After I read the doctor’s letter, I wrote back to him and I thanked him. And I didn’t change my underlying position, but I did tell my staff to change the words on my Web site. And I said a prayer that night that I might extend the same presumption of good faith to others that the doctor had extended to me. Because when we do that — when we open up our hearts and our minds to those who may not think precisely like we do or believe precisely what we believe — that’s when we discover at least the possibility of common ground.
That’s when we begin to say, “Maybe we won’t agree on abortion, but we can still agree that this heart-wrenching decision for any woman is not made casually, it has both moral and spiritual dimensions.”
So let us work together to reduce the number of women seeking abortions, let’s reduce unintended pregnancies. Let’s make adoption more available. Let’s provide care and support for women who do carry their children to term. Let’s honor the conscience of those who disagree with abortion, and draft a sensible conscience clause, and make sure that all of our health care policies are grounded not only in sound science, but also in clear ethics, as well as respect for the equality of women.” Those are things we can do.

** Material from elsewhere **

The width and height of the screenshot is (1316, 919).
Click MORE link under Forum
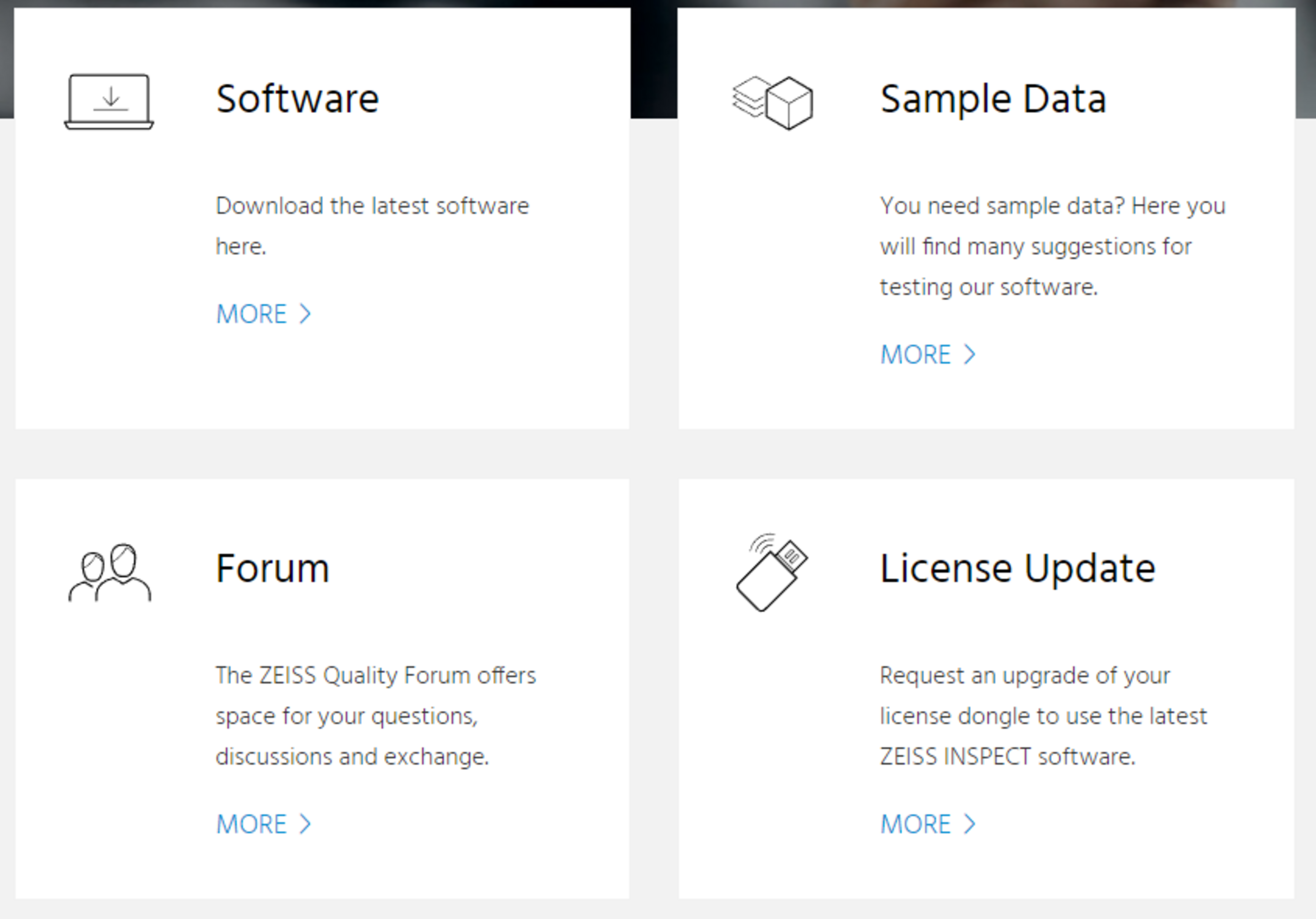click(251, 825)
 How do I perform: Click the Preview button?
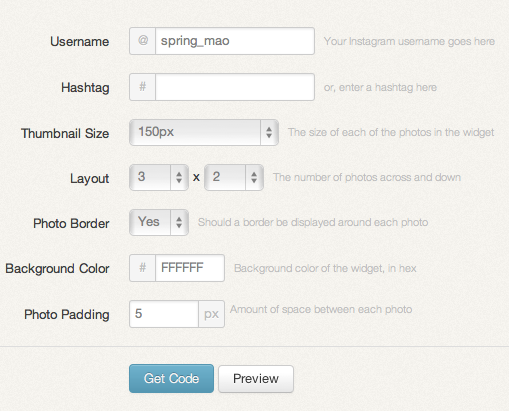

Now, understand — understand, Class of 2009, I do not suggest that the debate surrounding abortion can or should go away. Because no matter how much we may want to fudge it — indeed, while we know that the views of most Americans on the subject are complex and even contradictory — the fact is that at some level, the views of the two camps are irreconcilable. Each side will continue to make its case to the public with passion and conviction. But surely we can do so without reducing those with differing views to caricature.
Open hearts. Open minds. Fair-minded words.
The full speech can be found here.
I have previously stated my opposition to abortion. I believe that life begins at conception and an abortion at any stage, whether at 4 weeks, 24 weeks or 40 weeks is taking an innocent life.
However I support elements of Obama’s approach to the issue, which is to work on reducing the number of abortions, rather than start by banning it outright. Too often, when presented with policy conundrums, we laymen end up arguing for all or nothing, losing sight of the objectives in the process.
What is the pro-life objective on abortion? To reduce the number of abortions to zero.
And the pro-choice objective? To ensure that women who desire to have an abortion can have one safely.
But if the pro-lifers are singularly focused on overturning Roe v. Wade, they would be investing a lot of energy and time into something which, at the end of the day, may not reduce the number of abortions by much. I am persuaded that more abortions can be avoided by helping the mothers to cope than by outlawing it.
In the same vein, I think healthcare providers whose consciences oppose abortion should not be made to participate in the procedure, even if it is part of their job. I’m not sure if these kind of exceptions are permitted in Singapore hospitals.
In the Singapore context, the PAP has already made that decision for us back in the 1960s. There is little hope of rolling back the clock. But what we can do is to pressure the government and hospitals to invest in more education, counselling and social assistance for expectant mothers so that our staggering abortion rate can be reduced.
More should be done. 12,000 innocent deaths a year are way too many. There’s no time to waste by getting caught up with fruitless debates over legislation.